Monday, December 23, 2013

IMAZ Part Three: The Swim



If you missed Part One or Part Two of the IMAZ Recap:
Click HERE for Part One: The Road to Tempe
Click HERE for Part Two: Countdown to Race Day. 

IMAZ Part Three: The Swim (and race morning)

Like most people, I don’t sleep well the night before a race. This was especially true the night before IMAZ. 

Alarm clock was set to 3:30 AM on race morning
In addition to our room alarm clock being set for 3:30 AM, we’d asked the front desk for a wake-up call and also set both of our cell phones.
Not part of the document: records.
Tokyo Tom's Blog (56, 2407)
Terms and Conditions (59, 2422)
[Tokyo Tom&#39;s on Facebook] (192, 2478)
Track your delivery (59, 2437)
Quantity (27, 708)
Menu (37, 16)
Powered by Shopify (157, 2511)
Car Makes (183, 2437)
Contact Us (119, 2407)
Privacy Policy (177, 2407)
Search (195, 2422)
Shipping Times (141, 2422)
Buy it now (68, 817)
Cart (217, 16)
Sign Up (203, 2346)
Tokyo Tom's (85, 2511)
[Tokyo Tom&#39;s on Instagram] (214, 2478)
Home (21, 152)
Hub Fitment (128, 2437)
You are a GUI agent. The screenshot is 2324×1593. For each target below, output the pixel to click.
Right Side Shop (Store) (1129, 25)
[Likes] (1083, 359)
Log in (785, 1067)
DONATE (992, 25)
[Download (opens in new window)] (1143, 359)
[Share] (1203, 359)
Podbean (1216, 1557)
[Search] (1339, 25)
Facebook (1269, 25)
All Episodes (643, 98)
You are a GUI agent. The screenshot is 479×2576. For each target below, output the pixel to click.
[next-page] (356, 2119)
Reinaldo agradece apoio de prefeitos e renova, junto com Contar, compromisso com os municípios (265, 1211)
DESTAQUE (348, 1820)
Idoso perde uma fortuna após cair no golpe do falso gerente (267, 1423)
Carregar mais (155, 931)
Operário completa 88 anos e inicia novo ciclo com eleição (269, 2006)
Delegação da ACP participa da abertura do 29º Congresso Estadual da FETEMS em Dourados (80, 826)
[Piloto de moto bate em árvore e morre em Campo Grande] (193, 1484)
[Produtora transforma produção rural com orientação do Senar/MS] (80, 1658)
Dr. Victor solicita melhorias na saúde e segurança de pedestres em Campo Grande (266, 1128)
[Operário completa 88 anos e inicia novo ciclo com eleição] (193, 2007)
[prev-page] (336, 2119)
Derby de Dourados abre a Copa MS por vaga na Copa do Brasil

But then, in the wee hours of the morning, an Amber Alert went out, apparently hitting all the cell phones in the area.
Amber Alert sent via text on the morning of November 17, 2013 in Tempe, AZ
The alert was off-set by several minutes between my phone and my husband’s so by the time he’d turned the alert off on his phone and we’d just fallen back to sleep, the alert sounded on my phone. The sequence repeated itself 15-20 minutes later. When it was finally time to get up, I felt like I’d hardly slept at all but, rather, laid there with my eyes shut for 5 or 6 hours.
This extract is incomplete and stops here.